The overall performance of any organic coating system on a metal is largely dependent on the primer coating which has the crucial function to ensure adhesion to the metal substrate. Although performance in terms of adhesion can be empirically measured, the underlying chemical adhesion mechanism is difficult to unravel. A detailed molecular characterization of interfacial chemistry is required for this purpose, but brings up the challenge to reach the buried interface without inducing excessive damage to its molecular structure. In this work, argon gas cluster ions are being applied to sputter through an aminosilane coating on steel, in order to access the steel oxide–silane interface with time-of-flight secondary ion mass spectrometry (ToF-SIMS). In situ atomic force microscopy measurements during the sputter process demonstrate the importance of optimizing the Ar gas cluster ion beam in order to minimize sputter-induced roughness and molecular damage. ToF-SIMS spectra obtained at the buried steel oxide–aminosilane interface accessed by sputtering were compared to spectra from a steel oxide–aminosilane interface that was directly accessible without the need for sputtering. This comparison allowed us to identify contributions from sputter-induced damage in the buried interface spectra. Fragments characteristic for interfacial bonding interactions could be extracted, although there is a significant loss of molecular information because of sputtering. Nevertheless, insights into the role of steel surface hydroxyl groups in the adsorption mechanism of aminosilanes could be obtained through deuteration of the steel substrate.
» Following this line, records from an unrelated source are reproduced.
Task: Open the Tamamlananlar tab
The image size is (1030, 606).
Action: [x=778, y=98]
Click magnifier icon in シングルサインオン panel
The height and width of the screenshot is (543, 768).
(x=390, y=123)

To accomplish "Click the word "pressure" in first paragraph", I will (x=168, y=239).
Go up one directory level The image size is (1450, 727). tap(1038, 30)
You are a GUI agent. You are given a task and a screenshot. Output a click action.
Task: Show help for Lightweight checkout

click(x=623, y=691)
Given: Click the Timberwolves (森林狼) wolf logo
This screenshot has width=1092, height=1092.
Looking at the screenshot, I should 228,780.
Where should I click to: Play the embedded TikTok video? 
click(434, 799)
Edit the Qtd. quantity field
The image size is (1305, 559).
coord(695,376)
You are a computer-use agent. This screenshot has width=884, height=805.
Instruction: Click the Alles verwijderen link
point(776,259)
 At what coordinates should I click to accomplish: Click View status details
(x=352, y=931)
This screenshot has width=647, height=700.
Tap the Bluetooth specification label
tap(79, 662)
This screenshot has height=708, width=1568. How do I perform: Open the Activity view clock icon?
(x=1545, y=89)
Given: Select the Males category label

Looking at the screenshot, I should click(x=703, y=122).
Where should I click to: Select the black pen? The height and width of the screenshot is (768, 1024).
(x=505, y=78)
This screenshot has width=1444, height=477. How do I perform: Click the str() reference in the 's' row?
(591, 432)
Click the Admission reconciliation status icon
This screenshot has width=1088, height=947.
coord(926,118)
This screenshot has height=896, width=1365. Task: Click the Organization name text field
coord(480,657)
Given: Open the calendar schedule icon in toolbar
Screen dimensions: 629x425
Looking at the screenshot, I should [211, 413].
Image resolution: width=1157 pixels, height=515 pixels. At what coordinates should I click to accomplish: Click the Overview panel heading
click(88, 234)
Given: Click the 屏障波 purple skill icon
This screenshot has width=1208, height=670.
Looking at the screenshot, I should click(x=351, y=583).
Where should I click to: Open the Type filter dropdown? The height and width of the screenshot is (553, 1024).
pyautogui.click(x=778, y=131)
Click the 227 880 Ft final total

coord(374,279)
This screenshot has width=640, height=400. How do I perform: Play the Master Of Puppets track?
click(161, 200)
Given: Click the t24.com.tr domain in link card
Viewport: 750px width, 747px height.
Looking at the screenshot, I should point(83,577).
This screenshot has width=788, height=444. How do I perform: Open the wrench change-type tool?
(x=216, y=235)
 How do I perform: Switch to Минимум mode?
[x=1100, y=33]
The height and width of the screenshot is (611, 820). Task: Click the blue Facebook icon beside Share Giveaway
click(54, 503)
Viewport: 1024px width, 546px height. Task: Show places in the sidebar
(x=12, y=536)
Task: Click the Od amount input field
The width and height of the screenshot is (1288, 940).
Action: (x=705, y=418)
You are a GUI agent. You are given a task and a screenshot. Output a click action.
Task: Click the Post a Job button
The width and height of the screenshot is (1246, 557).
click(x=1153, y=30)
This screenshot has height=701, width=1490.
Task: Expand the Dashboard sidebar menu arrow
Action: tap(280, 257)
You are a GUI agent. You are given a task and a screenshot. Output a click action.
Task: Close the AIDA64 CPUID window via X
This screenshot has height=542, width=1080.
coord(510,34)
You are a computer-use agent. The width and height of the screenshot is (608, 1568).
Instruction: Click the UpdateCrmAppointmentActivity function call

金属表面任意有机涂层体系的整体性能，在很大程度上取决于底漆涂层——其核心功能是确保与金属基底的粘附结合。尽管粘附性能可通过经验方式进行测量，但其背后的化学粘附机理却难以厘清。为此需对界面化学开展详细的分子表征，但这一过程面临一项挑战：需在不对掩埋界面的分子结构造成过度损伤的前提下，抵达该界面。本研究采用氩气团簇离子（argon gas cluster ions）对钢材表面的氨基硅烷涂层进行溅射，以借助飞行时间二次离子质谱（time-of-flight secondary ion mass spectrometry，ToF-SIMS）抵达氧化钢-硅烷掩埋界面。溅射过程中的原位原子力显微镜（in situ atomic force microscopy）测量结果证实，优化氩气团簇离子束对于最小化溅射诱导的粗糙度与分子损伤至关重要。将通过溅射获取的掩埋式氧化钢-氨基硅烷界面的ToF-SIMS谱图，与无需溅射即可直接接触的氧化钢-氨基硅烷界面的谱图进行对比。该对比分析使得我们能够识别出掩埋界面谱图中由溅射诱导损伤所带来的信号贡献。尽管因溅射导致分子信息出现显著丢失，但我们仍可提取出界面键合相互作用的特征碎片。尽管如此，通过对钢材基底进行氘代（deuteration）处理，我们仍得以揭示钢表面羟基在氨基硅烷吸附机理中的作用。